Dolly Parton is already a rockstar? Or is she a pop star? Or a country icon? The 77-year-old, who has been performing since she was 10, has proved she can be all these things and more.
Released on Nov. 17, Parton’s album Rockstar comes a year and a half after she declined a nomination for a spot in the Rock & Roll Hall of Fame, saying, “I don’t feel that I have earned that right.” She was inducted anyway, of course, singing her 1973 hit “Jolene” at the ceremony last November with Pat Benatar, Annie Lennox, Dave Stewart, Simon Le Bon, Brandi Carlile, and Rob Halford.
After all that she got to work on the rock album she said at the time she had wanted to make someday.
Her 30-song, star-studded Rockstar is a party with all the coolest — and some of the oldest — rockers in attendance. Its celebrity appearances include the two surviving Beatles on “Let It Be,” and Parton and Emmylou Harris revisit the Trio album (1987), singing Linda Ronstadt’s version of “You’re No Good” with Sheryl Crow.
Twenty-one of the songs on the album are covers. Some, like Lynyrd Skynyrd’s “Free Bird,” have helped define the genre; others, like Miley Cyrus’s “Wrecking Ball,” seem more like pop. But the fact that genres bleed into one another on the album is part of the point. Parton is no purist — something everyone knew already back when she turned down that hall of fame nomination. She’s one of the most famous country musicians of all time precisely because she does more than country.
The album begins with the title track, in which Parton channels an angsty teenager in the titular song, locked up in her bedroom and tearing up the electric guitar to the chagrin of her suburban parents. It also recalls her true musical coming-of-age: her childhood in a small cabin in Tennessee listening to her mother hum Appalachian folk songs is part of the lore that established her status as a country singer.
When she first debuted as a musician, industry wonks insisted she perform bubblegum pop, but Dolly knew better because she knew her roots. Instead, at 19, she wrote and sang “Put It Off Until Tomorrow” with Bill Phillips and became a country star. Fourteen years later, in 1980, her classic workaday anthem “9 to 5” made her one of the few female country singers to have a number-one single on the country and pop charts at the same time.

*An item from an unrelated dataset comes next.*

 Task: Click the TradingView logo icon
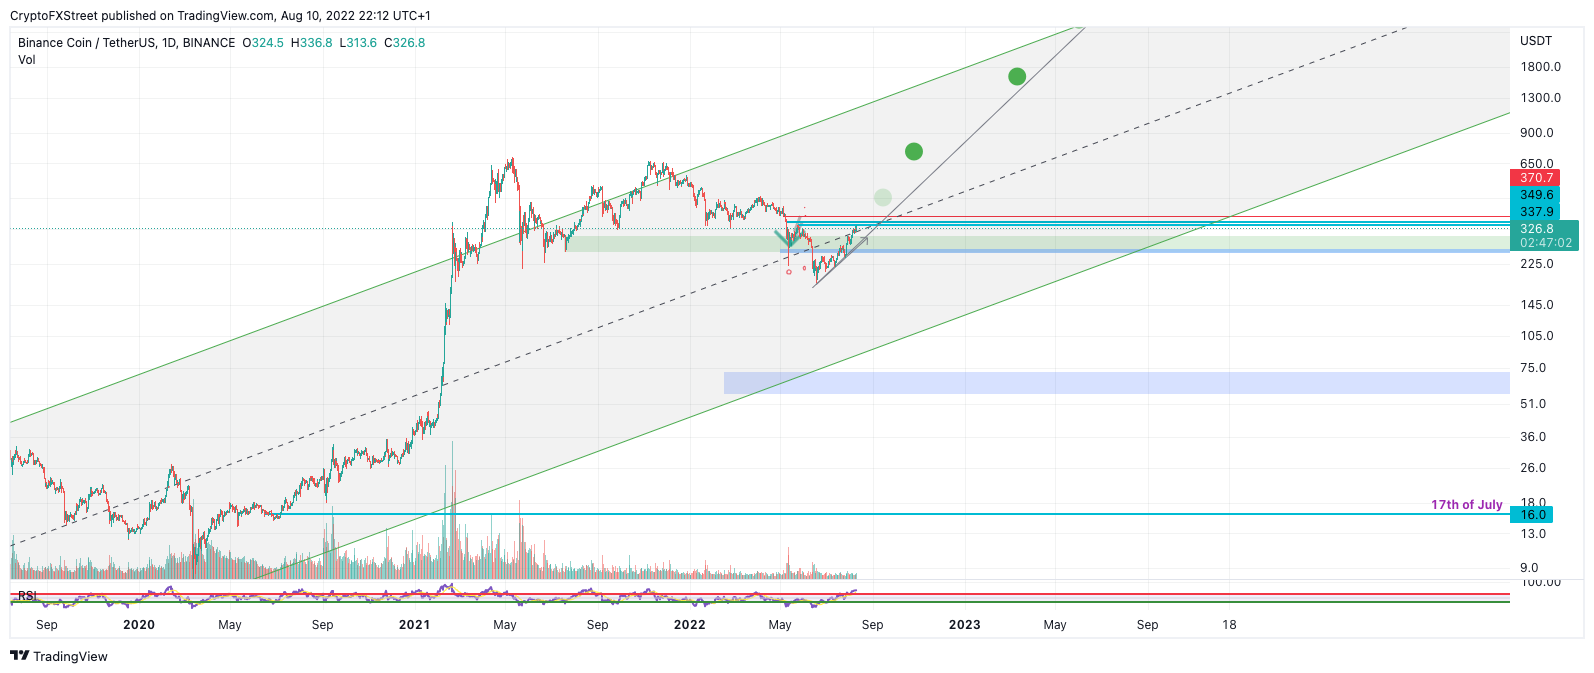coord(19,656)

Dolly-as-rockstar me be charming in part because we’ve forgotten the thrill of the old-fashioned rocker — the kind who stage-dives and slides on her knees while playing guitar and is out to rupture your eardrums. Her “rockstar” part sometimes comes across as a caricature, as when she wisecracks about encountering the ghost of Elvis Presley in “I Dreamed About Elvis,” complete with Ronnie McDowell as a lackluster king of rock and roll impersonator.
But the theatrics don’t make the album any less fun — in fact, they make it easier for a listener to strum along on an air guitar belting out tunes.
The original songs on the album, in particular “Rockstar” and “World on Fire,” showcase Parton’s world-famous twang and her pyrotechnic personality. The latter, a Joan Jett-like anthem about political greed, has caught some attention for its tone, given Parton’s career-long abstention from partisanship. Rock, it seems, enlivens Parton’s defiant streak, but just a little: the most assertive statement it makes is that politicians “wouldn’t know the truth if it bit ’em in the ass.”
Most of the covers don’t embellish the originals, and it’s hard to say why you would listen to Parton covering “Purple Rain” as opposed to Prince’s original. Many of these masterpieces are impossible to top — after all, they’re some of the most famous songs of all time. The production on many of Parton’s versions flattens the richness of the originals.
But maybe that’s intentional. To listen to Parton and these musical greats revel in songs they love is to hear them played with adoration, not as replicas of the irreplicable. Parton is at a stage in her career where having fun is reason enough to make an album.
There are some covers on the album to which Parton adds something new. “Stairway to Heaven” is among the most creative reimaginings of a song that’s both overdone and overplayed. Here, we breathe fresh air: Lizzo’s flute floats softly across the song, and Parton’s voice showcases the brusqueness it has gained with age. “(I Can’t Get No) Satisfaction,” with P!nk and Brandi Carlile, is a gender-swap commentary on sexual displeasure — plus, the singers’ voices pair surprisingly well together.
This is not the 1970s or 1980s Dolly, yet the glamorous, rhinestoned idol is just as much herself as ever. Rockstar is not about reinventing the wheel: it’s about savoring music, having fun, and rocking out.